Майер быстро устал. «Wolf» (прим.: «волк» — ранец) грыз лямками плечи. Несмотря на то, что одежда промокла под дождём, Майера мучила жажда. Вода во фляжке быстро кончилась. Майер замёрз и чувствовал, что кровь в жилах перестала циркулировать, от усталости его шатало. Оказывается, выздороветь после ранения не значило стать здоровым. Два с лишним месяца беззаботной и расслабленной жизни лишили его выносливости.
Шли весь день. Поздно ночью объявили привал. В темноте, под дождём раскинули палатки, легли спать. Даже скинув сырое обмундирование и укрывшись походным одеялом, Майер долго не мог согреться и заснуть.
Холодное после дождя утро порадовало солнцем. Мышцы ныли, словно побитые. Майер нехотя жевал хлеб, намазанный консервированным паштетом.
Колонна снова на марше.
Солнце быстро согрело воздух и начало жарить.

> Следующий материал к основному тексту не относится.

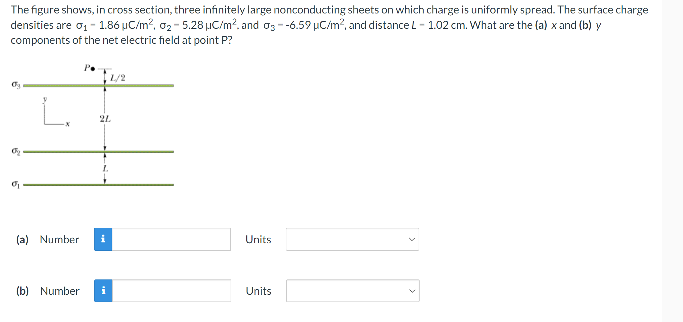This screenshot has height=322, width=683.
Task: Focus the part (b) Number input field
Action: click(x=172, y=290)
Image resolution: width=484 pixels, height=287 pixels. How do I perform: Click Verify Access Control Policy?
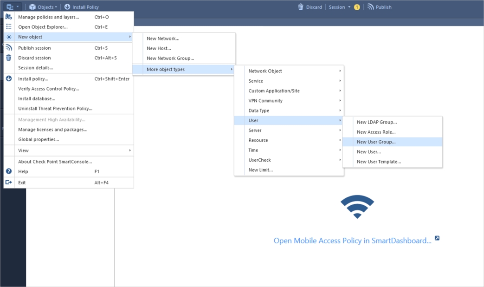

Вода во фляжке кончилась, жажда стала невыносимой. Вчерашний дождь и холод вспоминались, как благо.
Дорога высохла, и вот уже дорожная пыль красила сапоги в серый цвет. Иногда в сознание прорывались приятный аромат лугов и запах сена, иногда становилось противно от чада горящих изб, к которому примешивалась вонь подгоревшего мяса.
Сильный ветер дул в лицо. Он был бы приятным, если бы не был горячим.
Майер пытался заглушить усталость и боль, воспоминаниями о хорошем. Но единственно хорошими в его жизни были встречи с Гретой до войны, и это единственное было вычеркнуто, осталась неутихаемая боль в душе. И в теле.
Метрах в четырёхстах вдоль ручья, параллельно движению колонны, шёл пожилой — судя по походке и сутулости — мужчина в гражданской одежде.
— Партизан! — воскликнул кто-то восторженно.
Вряд ли он партизан, подумал Майер. У него нет оружия, он не боится солдат вермахта, не убегает и не пытается спрятаться. Старый иван идёт по житейским делам.
По движущейся цели открыли стрельбу. Из спортивного интереса.
Иван, не обращая внимания на свистящие вокруг него пули, продолжал идти.
Майера озлобило безразличие, с которым русский шагал, презрев стрельбу немцев. Но вот русский, словно споткнулся… Упал. И снова встал, чтобы продолжить самоубийственное движение. Удивлённо и недовольно воскликнув, «спортсмены» продолжили стрельбу. Непонятный русский. Иван не осознаёт опасности? Вряд ли. Или он не дорожит жизнью? Может быть. Неужели ему не хочется домой, к своим? Наверное, хочется. Он нужен дома в такие тяжёлые времена. Что тогда? Скорее всего, он своим поведением выказывает презрение к людям, захватившим его землю.
Стрелкам русский надоел, огонь смолк. Пожилой крестьянин, выпрямившись, гордо шёл по своей земле.
На околице крохотной деревеньки у родника остановились на короткий отдых. Родник был отделан камнем в виде чаши, из которой крестьяне, видимо, вёдрами черпали воду. Долго пили. Напившись, заполнили фляжки водой. Потом смывали с лиц грязь. Кому хватило места, погрузили босые ноги в чашу, чтобы охладить кровь. Кто-то разделся и искупался в чаше. Потом отползли в тень кустов, давая отдых измученным, покрытым волдырями ногам.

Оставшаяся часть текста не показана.